Exercise directions: Copy the material again, beginning at the line that contains "In order to click on 'Tray" and stopping after its final line. Include the requests, and offset every coordinate in the answers by adding 97.

Provided data:
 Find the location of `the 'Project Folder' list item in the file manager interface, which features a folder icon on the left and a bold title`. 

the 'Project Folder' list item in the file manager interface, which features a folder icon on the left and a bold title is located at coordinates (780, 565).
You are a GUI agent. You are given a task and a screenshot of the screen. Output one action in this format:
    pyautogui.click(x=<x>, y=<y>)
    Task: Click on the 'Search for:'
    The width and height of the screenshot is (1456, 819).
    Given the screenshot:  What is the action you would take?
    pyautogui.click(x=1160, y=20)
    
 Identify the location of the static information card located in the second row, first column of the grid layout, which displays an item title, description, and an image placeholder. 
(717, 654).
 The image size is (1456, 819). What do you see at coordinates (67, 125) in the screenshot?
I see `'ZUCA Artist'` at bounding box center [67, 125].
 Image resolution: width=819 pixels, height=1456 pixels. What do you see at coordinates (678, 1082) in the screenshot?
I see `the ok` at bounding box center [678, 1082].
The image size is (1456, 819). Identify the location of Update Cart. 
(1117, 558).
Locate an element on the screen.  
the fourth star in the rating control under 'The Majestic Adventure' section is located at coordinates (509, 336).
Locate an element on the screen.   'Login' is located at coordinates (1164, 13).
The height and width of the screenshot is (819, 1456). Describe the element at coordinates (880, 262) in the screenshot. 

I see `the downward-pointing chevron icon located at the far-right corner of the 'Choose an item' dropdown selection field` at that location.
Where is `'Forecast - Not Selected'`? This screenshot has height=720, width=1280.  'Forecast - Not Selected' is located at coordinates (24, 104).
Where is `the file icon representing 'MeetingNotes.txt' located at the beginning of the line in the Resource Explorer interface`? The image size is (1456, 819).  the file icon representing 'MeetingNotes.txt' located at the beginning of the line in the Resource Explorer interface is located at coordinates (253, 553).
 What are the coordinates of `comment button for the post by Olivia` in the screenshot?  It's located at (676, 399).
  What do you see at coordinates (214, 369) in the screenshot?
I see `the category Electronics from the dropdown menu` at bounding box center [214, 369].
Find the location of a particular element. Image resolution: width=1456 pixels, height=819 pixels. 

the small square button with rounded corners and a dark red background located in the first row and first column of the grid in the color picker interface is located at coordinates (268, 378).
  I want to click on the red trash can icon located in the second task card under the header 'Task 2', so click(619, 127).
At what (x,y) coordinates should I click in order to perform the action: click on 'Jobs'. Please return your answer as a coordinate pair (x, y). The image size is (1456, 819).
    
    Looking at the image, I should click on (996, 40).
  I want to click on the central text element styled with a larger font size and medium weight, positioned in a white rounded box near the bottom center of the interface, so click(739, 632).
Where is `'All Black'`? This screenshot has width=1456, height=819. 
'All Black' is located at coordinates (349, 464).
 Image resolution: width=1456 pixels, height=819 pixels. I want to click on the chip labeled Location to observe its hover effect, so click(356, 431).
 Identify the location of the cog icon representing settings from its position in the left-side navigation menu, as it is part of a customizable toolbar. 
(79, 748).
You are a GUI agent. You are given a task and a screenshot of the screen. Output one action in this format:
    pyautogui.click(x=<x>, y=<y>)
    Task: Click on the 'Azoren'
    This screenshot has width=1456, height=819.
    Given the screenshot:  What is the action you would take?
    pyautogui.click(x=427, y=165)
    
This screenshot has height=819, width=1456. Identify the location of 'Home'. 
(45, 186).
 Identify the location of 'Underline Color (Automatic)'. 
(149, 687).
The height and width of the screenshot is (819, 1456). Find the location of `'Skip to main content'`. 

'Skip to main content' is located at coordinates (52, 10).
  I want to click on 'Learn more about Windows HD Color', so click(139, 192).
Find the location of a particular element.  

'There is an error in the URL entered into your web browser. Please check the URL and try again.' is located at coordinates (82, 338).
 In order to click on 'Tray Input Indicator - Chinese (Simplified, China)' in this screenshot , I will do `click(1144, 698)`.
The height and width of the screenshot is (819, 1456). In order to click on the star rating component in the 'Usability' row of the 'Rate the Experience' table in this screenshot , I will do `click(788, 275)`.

In response:
 In order to click on 'Tray Input Indicator - Chinese (Simplified, China)' in this screenshot , I will do `click(1241, 795)`.
The height and width of the screenshot is (819, 1456). In order to click on the star rating component in the 'Usability' row of the 'Rate the Experience' table in this screenshot , I will do `click(885, 372)`.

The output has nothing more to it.